Paper Info Reviews Meta-review Author Feedback Post-Rebuttal Meta-reviews

Authors

Dimitrios Psychogyios, Francisco Vasconcelos, Danail Stoyanov

Abstract

Expanding training and evaluation data is a major step towards building and deploying reliable localization and 3D reconstruction techniques during colonoscopy screenings. However, training and evaluating pose and depth models in colonoscopy is hard as available datasets are limited in size. This paper proposes a method for generating new pose and depth datasets by fitting NeRFs in already available colonoscopy datasets. Given a set of images, their associated depth maps and pose information, we train a novel light source location-conditioned NeRF to encapsulate the 3D and color information of a colon sequence. Then, we leverage the trained networks to render images from previously unobserved camera poses and simulate different camera systems, effectively expanding the source dataset. Our experiments show that our model is able to generate RGB images and depth maps of a colonoscopy sequence from previously unobserved poses with high accuracy.

Link to paper

DOI: https://doi.org/10.1007/978-3-031-43996-4_51

SharedIt: https://rdcu.be/dnwPw

Link to the code repository

https://github.com/surgical-vision/REIM-NeRF

Link to the dataset(s)

https://arxiv.org/abs/2206.08903


Reviews

Review #1

  • Please describe the contribution of the paper

    This paper proposed a variant of NeRF for learning implicit 3D scene representations from colonscopic image sequences. Especially, the newly introduced NeRF models the variation in tissue illumination with respect to the moving of endoscopic light source by conditioning the implicit representation on the position of light source. The implicit 3D representation is used to render more realistic colonscopic images with new viewpoints or different camera systems, in which the artifacts caused by varied illuminations in training data are avoided.

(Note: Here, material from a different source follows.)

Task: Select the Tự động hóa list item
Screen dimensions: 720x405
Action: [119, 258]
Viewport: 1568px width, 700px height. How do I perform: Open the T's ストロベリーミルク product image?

  • Please list the main strengths of the paper; you should write about a novel formulation, an original way to use data, demonstration of clinical feasibility, a novel application, a particularly strong evaluation, or anything else that is a strong aspect of this work. Please provide details, for instance, if a method is novel, explain what aspect is novel and why this is interesting.
    • The paper shed lights on the varied tissue illuminations caused by moving endoscopic light source and their affects on the 3D reconstructions of colonscopic scenes. A variant of NeRF is proposed to achieve the realistic 3D scene reconstruction by conditioning implicit representation on the light source positions.
    • The new NeRF is verified to be able to render more photorealistic and artifact-free images than normal NeRF, which should be usable for generating realistic colonscopic video data with novel views or different cameras.
    • The paper is easy-to-follow with a clearly explained methodology and well-organized structure.
  • Please list the main weaknesses of the paper. Please provide details, for instance, if you think a method is not novel, explain why and provide a reference to prior work.
    • The distance or disparity between the camera trajectories used to generate training and validation data is not mentioned. It wouldn’t be surprising if the validation video looked realistic if the difference between the two was small. It would be better to reveal the PSNR and SSIM verification results at different levels of trajectory disparity (such as 70%, 50% and 30% overlaps).
  • Please rate the clarity and organization of this paper

    Very Good

  • Please comment on the reproducibility of the paper. Note, that authors have filled out a reproducibility checklist upon submission. Please be aware that authors are not required to meet all criteria on the checklist - for instance, providing code and data is a plus, but not a requirement for acceptance

    The definitions of t_i and i are ambiguous in Sec 2.1.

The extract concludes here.